There’s a fundamental contrary to this solitary-seeming process. For writing is yin to reading’s yang. Somehow when we read — that most exclusionary of acts, far from the madding crowd — we are profoundly not alone. We swim in words, words, an ocean of words. An electric current shivers through us. Miraculously we are connected to something, someone else. We remember that the world was created with words. They told us that story in school. And He said, “Let their be light,” and behold there was light. Writers take note: it was the saying made it so.
The boy with his book and the girl with her journal, in their quiet rooms: Not alone. The writer in his basement, the reader on a crosstown bus.
I recently read an interview with Lois Lowry. She was asked a frivolous question about fame and success. And she gave a great answer:
My guess if that very few writers think about—or aspire to—fame. Certainly I never did. I think most of us are propelled, as I was, and am still, by a love of stories and a fascination with language, its cadence and precision. And so we find ourselves playing with those two elements, combining them, thinking about them. I did that from a very early age. My first published work was a letter to a children’s magazine in 1947, when I was 10 years old. Part of it said, “I am writing a book.” I was always writing a book—or a poem—or a story—or simply a list. I had started doing that, maybe even somewhat obsessively, when I was 7 or 8. And I continued. I don’t recall when I first thought: I want to be a writer someday. It was always simply a part of me, and my only real aspiration.
It made me think of my own writing, and my experience so far with my new blog, Fathers Read. I’ve gotten some support, heard some nice things, but right now, today, very few people visit the site. In sum: It’s a great idea, I love it, and nobody cares. That’s not self-pity, just an accurate assessment of the way things are. The world never promised to come running with open arms. Now maybe I don’t know how to market this thing, maybe I need to Tweet faster or Facebook harder, or maybe I’d rather write than market. Again I’m confronted by the question that all writers face. What’s the point? Why bother? Isn’t this all just a waste of time?
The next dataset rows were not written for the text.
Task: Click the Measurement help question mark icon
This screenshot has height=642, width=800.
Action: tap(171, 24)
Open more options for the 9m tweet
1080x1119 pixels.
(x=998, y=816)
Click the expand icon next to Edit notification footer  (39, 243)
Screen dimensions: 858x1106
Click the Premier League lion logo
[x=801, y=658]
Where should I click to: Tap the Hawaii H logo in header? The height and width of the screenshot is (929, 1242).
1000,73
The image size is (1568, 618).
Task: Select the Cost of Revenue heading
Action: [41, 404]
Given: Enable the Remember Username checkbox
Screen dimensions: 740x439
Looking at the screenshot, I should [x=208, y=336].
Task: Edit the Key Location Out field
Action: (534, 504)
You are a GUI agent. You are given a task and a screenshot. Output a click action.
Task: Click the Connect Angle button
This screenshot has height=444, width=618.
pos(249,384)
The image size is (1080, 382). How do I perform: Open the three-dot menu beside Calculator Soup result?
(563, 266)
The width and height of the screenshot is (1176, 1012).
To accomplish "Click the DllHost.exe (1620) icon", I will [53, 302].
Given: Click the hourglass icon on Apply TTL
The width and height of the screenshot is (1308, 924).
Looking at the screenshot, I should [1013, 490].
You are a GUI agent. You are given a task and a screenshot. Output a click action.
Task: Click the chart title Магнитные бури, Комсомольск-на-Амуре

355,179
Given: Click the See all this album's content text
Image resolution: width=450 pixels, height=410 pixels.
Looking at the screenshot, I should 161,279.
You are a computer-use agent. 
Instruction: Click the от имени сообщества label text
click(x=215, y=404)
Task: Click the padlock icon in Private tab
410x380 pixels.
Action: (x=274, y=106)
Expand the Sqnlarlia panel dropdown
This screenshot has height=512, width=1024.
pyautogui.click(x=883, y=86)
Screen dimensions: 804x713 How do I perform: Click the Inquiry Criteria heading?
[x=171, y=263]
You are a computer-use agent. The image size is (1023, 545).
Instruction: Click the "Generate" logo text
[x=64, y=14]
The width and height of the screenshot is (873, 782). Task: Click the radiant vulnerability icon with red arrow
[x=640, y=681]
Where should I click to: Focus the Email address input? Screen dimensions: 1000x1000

As if, in my fantasy, the notion of choice enters into it. As if not writing was an option.
So another bottle goes into the water. Gurgle, gurgle, glub.
I mean to say: Thank you, dear reader, for stopping by. I’d do it without you, almost certainly, but it is infinitely better that you are here. Six hundred blog posts, a bunch of books, a lifetime of reading and writing later. Alone, and not alone. Thanks.
NOTE: The season for school visits is upon me. I’ll be away for much of the next six weeks, posting sporadically. It’s fun to get out and visit schools, but I’m such a homebody.